EXERCISE » Below are entries. Reproduce exactly the lines between the line holding "in quoted tweet" and the line holding "1345x896 pixels.", inclusive, and only those.

STUDY MATERIAL below:

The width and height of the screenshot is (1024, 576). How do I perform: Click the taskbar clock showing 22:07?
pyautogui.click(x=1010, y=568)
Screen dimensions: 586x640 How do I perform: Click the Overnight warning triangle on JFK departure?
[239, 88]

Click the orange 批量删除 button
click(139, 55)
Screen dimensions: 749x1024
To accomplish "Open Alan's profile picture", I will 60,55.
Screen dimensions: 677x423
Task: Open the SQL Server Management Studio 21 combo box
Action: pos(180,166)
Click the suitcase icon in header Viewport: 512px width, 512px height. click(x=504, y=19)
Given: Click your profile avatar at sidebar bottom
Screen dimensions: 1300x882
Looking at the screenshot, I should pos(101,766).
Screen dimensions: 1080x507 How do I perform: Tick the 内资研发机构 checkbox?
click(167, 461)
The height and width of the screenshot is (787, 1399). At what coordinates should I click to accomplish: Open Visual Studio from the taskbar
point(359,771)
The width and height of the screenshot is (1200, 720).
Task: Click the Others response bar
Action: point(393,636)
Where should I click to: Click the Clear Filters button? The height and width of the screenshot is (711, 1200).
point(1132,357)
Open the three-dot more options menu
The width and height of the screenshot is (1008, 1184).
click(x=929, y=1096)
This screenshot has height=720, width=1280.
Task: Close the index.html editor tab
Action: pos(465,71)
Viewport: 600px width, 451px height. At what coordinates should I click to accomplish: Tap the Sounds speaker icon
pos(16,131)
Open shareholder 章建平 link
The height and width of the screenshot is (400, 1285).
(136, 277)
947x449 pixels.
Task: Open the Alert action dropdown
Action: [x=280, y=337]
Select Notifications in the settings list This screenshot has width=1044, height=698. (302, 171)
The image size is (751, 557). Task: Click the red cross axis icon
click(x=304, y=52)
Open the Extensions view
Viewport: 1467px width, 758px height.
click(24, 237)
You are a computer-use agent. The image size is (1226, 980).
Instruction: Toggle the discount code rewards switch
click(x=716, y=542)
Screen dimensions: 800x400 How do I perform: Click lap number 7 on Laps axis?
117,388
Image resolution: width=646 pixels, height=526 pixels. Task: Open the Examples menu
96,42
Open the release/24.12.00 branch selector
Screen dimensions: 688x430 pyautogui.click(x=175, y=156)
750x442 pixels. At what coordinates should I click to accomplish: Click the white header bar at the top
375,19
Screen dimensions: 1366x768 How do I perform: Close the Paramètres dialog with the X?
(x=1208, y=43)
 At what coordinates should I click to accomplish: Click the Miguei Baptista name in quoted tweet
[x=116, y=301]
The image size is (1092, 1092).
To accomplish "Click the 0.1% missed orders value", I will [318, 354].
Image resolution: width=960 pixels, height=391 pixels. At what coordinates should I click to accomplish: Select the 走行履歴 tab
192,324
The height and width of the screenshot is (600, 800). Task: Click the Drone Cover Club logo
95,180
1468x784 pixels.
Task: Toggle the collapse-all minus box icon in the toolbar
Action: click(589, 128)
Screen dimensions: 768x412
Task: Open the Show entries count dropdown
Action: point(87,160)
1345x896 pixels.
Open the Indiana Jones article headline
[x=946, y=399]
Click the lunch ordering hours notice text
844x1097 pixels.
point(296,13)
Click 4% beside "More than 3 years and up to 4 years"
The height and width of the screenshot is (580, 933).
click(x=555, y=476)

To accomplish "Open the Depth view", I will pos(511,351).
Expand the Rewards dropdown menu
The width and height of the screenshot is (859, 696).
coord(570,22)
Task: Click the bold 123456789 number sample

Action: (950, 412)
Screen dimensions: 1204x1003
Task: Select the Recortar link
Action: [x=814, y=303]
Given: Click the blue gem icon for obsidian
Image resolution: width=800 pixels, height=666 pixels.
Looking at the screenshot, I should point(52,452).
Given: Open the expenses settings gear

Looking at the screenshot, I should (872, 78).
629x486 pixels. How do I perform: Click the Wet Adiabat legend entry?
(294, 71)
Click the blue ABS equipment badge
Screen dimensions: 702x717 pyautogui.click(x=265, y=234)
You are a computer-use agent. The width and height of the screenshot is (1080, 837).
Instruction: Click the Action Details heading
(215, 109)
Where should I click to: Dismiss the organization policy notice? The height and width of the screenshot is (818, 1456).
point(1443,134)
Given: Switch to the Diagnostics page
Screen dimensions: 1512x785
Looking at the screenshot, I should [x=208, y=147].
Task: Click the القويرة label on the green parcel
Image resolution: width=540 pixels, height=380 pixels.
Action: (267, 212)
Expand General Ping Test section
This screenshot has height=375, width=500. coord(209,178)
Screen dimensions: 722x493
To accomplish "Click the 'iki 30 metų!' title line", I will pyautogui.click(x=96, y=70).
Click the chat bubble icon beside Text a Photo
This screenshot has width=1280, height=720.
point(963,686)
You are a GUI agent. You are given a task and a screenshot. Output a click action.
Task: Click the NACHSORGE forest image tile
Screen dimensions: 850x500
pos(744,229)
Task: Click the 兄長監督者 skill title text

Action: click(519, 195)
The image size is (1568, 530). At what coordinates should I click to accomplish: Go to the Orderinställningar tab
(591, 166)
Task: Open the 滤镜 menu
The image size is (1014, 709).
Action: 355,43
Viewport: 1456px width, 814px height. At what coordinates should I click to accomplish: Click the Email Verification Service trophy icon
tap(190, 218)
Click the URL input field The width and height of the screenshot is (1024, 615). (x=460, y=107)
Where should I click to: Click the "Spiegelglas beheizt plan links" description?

End of STUDY MATERIAL.

RESULT OF THE TASK »
 At what coordinates should I click to accomplish: Click the Miguei Baptista name in quoted tweet
[x=116, y=301]
The image size is (1092, 1092).
To accomplish "Click the 0.1% missed orders value", I will [318, 354].
Image resolution: width=960 pixels, height=391 pixels. At what coordinates should I click to accomplish: Select the 走行履歴 tab
192,324
The height and width of the screenshot is (600, 800). Task: Click the Drone Cover Club logo
95,180
1468x784 pixels.
Task: Toggle the collapse-all minus box icon in the toolbar
Action: click(589, 128)
Screen dimensions: 768x412
Task: Open the Show entries count dropdown
Action: point(87,160)
1345x896 pixels.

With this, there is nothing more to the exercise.